LYON: There is a lot of uncertainty. I’ve never had more demand for economic insights than I have had over the last 12 months. Every customer I have is asking what Wells Fargo sees coming. There are a lot of questions around economic conditions. But dealers have had a strong, two-year run. Sales were up. Demand for products was up. Margins were up. They generated a lot of cash over the last couple of years. Even as unit sales slide, they will be OK. Unit sales are down about 20% this year, but revenue is only down about 7%. Dealer earnings are materially better than in 2017, 2018 and 2019, which were good years. The industry is in great shape to weather the upcoming economic storm as long as there’s not a big systemic shock. People want to be outdoors. That will contribute to strong product demand.
Where do you think demand will head in 2023?
LYON: We think unit sales will be down slightly next year. With all the uncertainty, it’s going to be challenging to grow unit sales. But there are still healthy dollar amounts flowing into the market.
How should dealers adjust their floorplans for 2023?
LYON: Dealers have an opportunity to rebuild inventories right now. Now is the time to assess what is selling and getting the right inventory mix. With the short supply of the last two years, there was a desire just to have products. Dealers often bought product without a discerning eye. As inventory levels return to normal, they need to reflect on what is the right mix for their retail footprint.
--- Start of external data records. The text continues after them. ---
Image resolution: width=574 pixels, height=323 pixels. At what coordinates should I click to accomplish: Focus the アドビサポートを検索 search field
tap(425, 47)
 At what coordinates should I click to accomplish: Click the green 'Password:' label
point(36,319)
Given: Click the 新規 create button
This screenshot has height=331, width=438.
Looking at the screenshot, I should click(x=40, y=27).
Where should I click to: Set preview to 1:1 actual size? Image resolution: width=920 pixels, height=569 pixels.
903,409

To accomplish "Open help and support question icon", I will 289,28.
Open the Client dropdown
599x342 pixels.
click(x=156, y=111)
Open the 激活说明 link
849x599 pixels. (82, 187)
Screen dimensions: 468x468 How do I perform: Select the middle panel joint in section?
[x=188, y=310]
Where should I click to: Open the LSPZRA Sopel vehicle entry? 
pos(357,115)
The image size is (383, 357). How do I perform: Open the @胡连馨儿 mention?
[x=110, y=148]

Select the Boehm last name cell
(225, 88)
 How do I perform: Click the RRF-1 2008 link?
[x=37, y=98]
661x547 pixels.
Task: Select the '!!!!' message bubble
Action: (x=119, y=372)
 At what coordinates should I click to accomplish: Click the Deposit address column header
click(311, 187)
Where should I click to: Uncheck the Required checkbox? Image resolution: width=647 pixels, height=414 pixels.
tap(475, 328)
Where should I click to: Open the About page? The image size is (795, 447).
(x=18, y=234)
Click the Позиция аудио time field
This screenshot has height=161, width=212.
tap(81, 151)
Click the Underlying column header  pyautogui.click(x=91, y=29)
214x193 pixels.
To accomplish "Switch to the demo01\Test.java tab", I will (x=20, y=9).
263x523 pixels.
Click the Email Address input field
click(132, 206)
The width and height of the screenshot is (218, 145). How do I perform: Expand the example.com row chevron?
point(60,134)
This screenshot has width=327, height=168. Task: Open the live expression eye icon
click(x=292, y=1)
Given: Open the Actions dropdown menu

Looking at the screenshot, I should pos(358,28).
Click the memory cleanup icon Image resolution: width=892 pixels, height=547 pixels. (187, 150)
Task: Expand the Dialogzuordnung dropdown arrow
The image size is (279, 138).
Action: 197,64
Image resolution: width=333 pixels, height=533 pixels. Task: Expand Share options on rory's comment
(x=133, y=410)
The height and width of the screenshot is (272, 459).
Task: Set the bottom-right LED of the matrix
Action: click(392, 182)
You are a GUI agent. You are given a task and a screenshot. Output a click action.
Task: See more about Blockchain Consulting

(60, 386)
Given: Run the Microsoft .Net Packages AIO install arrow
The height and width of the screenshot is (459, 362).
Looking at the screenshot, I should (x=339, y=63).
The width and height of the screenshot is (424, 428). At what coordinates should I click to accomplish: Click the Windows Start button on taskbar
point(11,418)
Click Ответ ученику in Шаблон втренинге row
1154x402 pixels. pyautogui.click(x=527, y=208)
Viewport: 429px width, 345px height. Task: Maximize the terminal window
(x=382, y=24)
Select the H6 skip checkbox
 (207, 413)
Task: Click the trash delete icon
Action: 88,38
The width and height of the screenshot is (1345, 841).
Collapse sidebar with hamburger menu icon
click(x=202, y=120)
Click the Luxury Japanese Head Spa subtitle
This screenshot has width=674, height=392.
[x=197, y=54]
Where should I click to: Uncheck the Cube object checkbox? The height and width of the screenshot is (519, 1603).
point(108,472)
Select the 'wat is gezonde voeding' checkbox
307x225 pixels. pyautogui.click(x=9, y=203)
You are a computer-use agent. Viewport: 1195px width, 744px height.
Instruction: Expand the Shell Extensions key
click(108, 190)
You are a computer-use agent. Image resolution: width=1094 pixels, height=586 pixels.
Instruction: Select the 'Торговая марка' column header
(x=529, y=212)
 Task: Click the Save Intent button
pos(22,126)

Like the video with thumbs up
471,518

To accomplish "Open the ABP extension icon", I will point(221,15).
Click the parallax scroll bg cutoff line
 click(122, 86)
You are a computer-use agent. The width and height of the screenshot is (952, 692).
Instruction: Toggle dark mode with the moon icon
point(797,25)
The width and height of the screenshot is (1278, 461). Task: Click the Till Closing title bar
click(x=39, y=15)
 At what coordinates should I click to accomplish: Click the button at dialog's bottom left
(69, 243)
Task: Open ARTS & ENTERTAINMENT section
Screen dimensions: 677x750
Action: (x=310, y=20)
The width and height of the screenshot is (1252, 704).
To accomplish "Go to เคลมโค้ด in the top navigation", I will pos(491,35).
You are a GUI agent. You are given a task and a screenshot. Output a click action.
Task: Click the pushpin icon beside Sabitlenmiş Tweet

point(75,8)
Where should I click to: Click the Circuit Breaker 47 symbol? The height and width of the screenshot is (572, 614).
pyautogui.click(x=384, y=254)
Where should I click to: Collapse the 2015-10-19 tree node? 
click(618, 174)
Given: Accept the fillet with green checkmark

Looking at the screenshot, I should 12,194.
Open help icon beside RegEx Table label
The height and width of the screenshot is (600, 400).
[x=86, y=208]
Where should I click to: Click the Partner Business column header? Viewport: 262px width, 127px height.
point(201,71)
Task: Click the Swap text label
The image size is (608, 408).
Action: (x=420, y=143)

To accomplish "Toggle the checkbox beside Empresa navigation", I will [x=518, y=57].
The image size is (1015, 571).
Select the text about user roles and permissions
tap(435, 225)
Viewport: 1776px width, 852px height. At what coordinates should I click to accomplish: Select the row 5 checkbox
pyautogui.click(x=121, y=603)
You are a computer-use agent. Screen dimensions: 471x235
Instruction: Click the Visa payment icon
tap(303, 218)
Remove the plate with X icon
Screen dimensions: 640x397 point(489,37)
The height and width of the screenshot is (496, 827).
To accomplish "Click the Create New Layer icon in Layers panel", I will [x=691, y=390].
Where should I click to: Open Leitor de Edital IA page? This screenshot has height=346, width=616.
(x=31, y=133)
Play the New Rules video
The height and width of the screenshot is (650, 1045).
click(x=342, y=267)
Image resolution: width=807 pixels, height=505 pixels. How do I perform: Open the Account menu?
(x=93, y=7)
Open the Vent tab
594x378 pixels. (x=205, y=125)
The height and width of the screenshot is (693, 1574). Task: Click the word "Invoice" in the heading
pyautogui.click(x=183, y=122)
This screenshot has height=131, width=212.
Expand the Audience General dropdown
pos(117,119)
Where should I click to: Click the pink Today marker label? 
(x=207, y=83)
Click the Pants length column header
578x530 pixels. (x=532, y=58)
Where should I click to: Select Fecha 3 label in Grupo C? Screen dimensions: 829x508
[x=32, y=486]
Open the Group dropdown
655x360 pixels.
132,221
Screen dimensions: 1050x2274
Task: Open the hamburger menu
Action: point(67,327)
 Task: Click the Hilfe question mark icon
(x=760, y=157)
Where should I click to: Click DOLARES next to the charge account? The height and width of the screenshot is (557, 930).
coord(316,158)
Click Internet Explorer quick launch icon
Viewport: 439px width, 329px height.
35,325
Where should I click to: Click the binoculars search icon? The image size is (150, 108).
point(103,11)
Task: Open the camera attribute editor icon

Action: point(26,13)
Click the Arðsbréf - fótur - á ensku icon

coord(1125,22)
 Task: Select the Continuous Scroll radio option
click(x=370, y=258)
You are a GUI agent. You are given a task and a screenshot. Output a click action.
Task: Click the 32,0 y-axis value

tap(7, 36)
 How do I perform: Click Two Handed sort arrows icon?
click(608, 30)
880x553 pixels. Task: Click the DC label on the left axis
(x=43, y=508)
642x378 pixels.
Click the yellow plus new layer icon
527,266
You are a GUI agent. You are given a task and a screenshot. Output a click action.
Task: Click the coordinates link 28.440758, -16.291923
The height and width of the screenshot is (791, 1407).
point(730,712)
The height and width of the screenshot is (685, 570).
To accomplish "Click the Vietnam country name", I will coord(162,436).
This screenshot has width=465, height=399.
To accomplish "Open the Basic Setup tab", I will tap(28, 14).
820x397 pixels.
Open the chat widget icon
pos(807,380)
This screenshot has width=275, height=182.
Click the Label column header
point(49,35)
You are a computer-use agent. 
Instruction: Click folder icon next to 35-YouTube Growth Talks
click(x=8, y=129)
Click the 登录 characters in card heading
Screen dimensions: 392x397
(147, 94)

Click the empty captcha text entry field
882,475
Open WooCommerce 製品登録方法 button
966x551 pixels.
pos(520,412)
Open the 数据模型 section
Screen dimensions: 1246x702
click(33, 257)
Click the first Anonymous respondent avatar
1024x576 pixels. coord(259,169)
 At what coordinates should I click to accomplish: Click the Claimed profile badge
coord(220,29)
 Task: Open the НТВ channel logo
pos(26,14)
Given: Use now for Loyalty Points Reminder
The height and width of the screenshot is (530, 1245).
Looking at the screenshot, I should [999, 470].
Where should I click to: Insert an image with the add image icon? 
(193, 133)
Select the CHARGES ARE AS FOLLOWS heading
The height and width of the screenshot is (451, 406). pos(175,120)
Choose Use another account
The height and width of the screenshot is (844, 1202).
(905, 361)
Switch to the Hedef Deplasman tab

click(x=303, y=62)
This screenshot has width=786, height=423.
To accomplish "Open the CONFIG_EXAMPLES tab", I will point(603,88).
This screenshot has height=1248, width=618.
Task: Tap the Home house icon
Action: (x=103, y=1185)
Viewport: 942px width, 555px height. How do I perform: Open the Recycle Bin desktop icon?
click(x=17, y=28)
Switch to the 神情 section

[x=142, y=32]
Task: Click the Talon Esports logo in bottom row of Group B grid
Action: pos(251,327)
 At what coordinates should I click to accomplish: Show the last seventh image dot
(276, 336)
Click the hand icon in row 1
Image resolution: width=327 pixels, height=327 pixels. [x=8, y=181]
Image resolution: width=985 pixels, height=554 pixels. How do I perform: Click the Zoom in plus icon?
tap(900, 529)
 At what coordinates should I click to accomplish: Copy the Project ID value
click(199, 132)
Dealers need to ask: What is the right product mix now that availability is back? How do I make sure I stock the right units and get the right floorplan?
LYON: If you remove the uncertainty, there is a lot of optimism about the industry. There’s optimism about technology advances, and a strong desire to take part in the outdoor lifestyle. The industry has a very long-term bullish outlook. Everyone feels very good about it. It is hard though. Dealers have to rebuild their inventories amid economic uncertainty. There is a level of complexity to work through. But long-term, the prospects feel very good. The industry is very healthy.
How does the RV industry compare to the other markets Wells Fargo serves?
LYON: The two most relevant markets are motorsports and marine. The RV industry normalized faster and sooner than those industries did. RV supply chains and OEMs got their act together in Q3 and Q4 of 2021. Powersports and motorsports still lack a consistent supply. Those industries still seek to ramp up inventories. But the RV business is already back to normalized inventory levels. That is consistent with what we’ve always seen historically. The RV market cycles sooner than the other industries. It’s not surprising that it recovered quicker than the other markets.
How is Wells Fargo supporting the RV industry as it goes through the season change?
LYON: We are in it for the long term. This consistency is important. We are a consistent provider that supported dealers in the whipsaw of the last two years. There’s been higher demand for economic data. We have been trying to share what we’re seeing and what our bank economists are forecasting. There are so many things happening in the macro economy and things change daily. We try to give insights into what we’re seeing or forecasting to help dealers make informed business decisions.